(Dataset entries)
·····

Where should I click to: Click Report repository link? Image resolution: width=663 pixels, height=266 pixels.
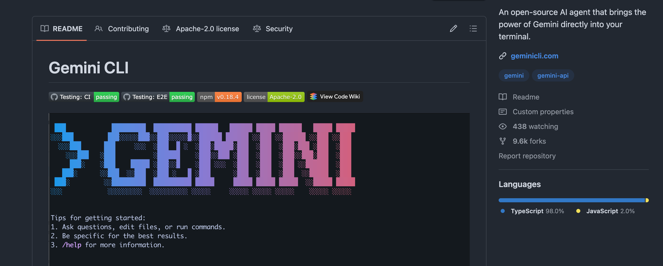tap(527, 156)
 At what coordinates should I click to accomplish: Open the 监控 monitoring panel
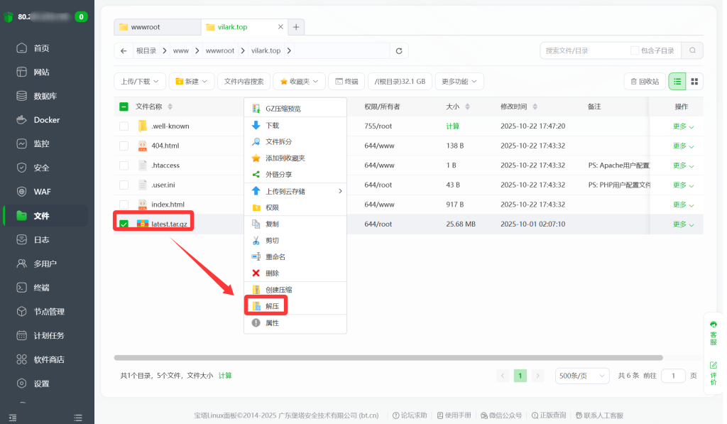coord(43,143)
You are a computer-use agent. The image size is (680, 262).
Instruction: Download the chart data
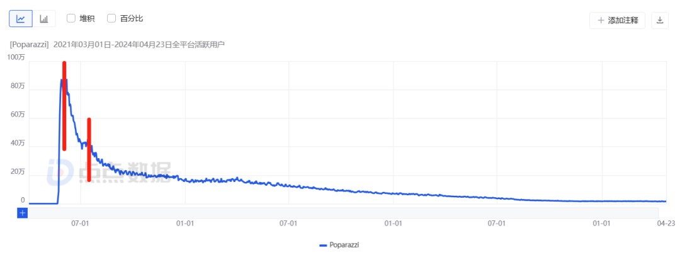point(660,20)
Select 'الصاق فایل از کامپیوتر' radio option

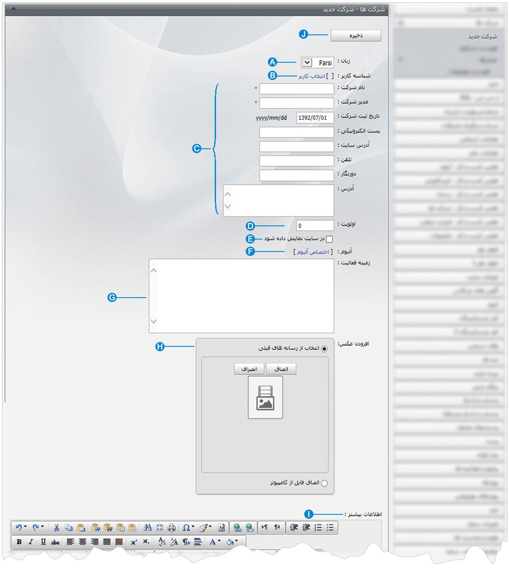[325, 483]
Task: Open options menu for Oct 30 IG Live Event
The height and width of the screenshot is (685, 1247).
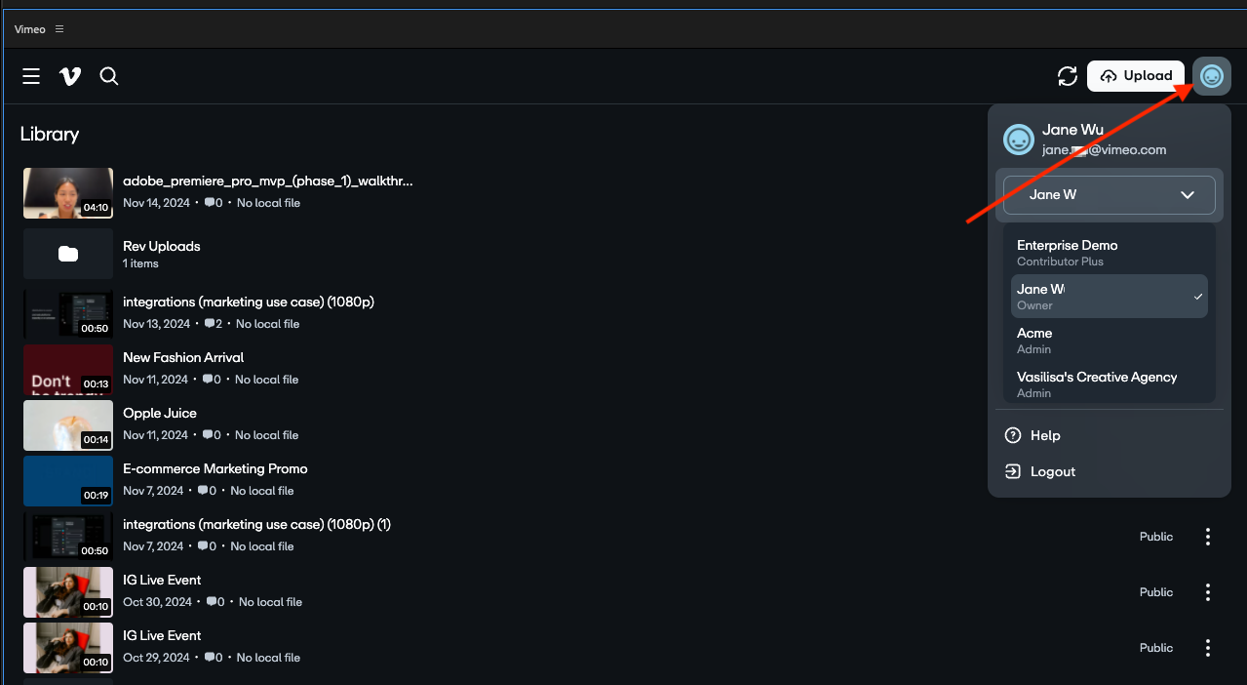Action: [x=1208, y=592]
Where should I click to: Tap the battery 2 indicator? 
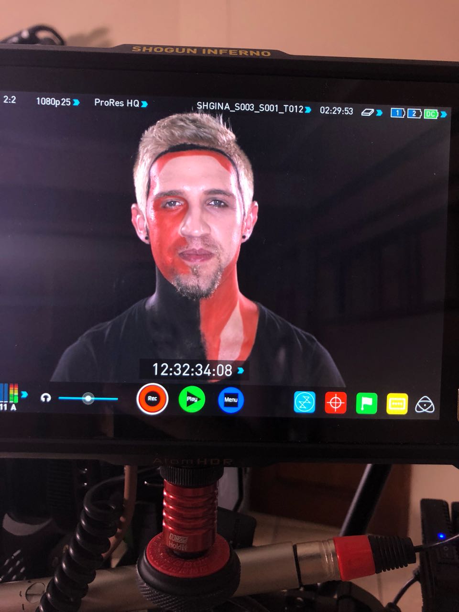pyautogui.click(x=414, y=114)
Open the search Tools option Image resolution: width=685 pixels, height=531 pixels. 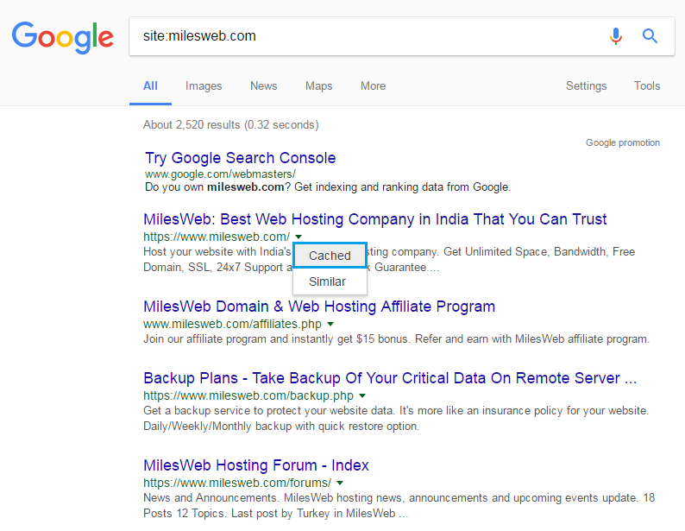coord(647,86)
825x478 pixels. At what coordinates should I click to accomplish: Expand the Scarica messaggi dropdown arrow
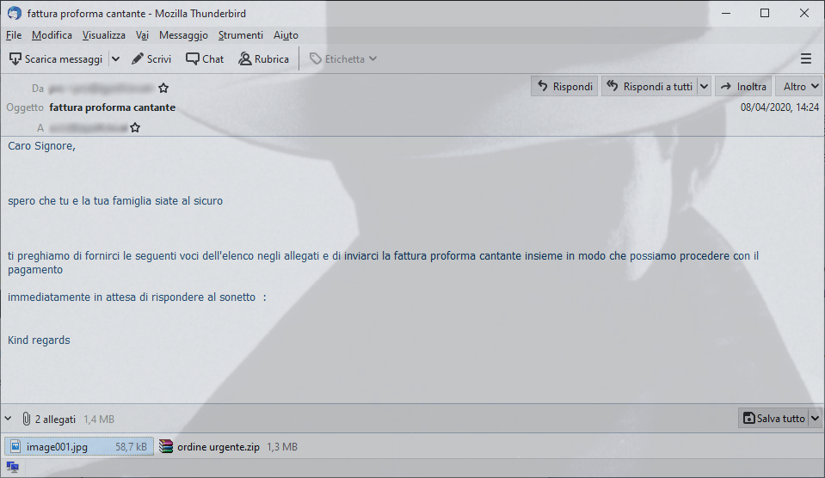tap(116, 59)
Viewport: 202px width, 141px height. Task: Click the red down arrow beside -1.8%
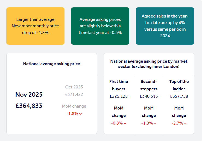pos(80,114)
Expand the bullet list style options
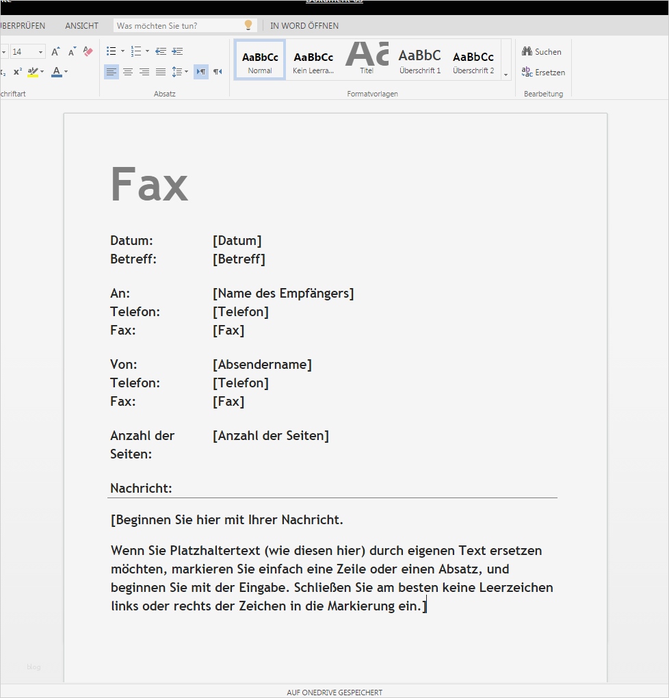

·····

■ ABOUT THIS EXERCISE
Exactly the lines from the one holding "Viewport: 202px width, 141px" through the last line of the entries must be set down, with nothing added and no pictures.

■ ANSWER TO THIS EXERCISE
Viewport: 202px width, 141px height. Task: Click the red down arrow beside -1.8%
pos(80,114)
Expand the bullet list style options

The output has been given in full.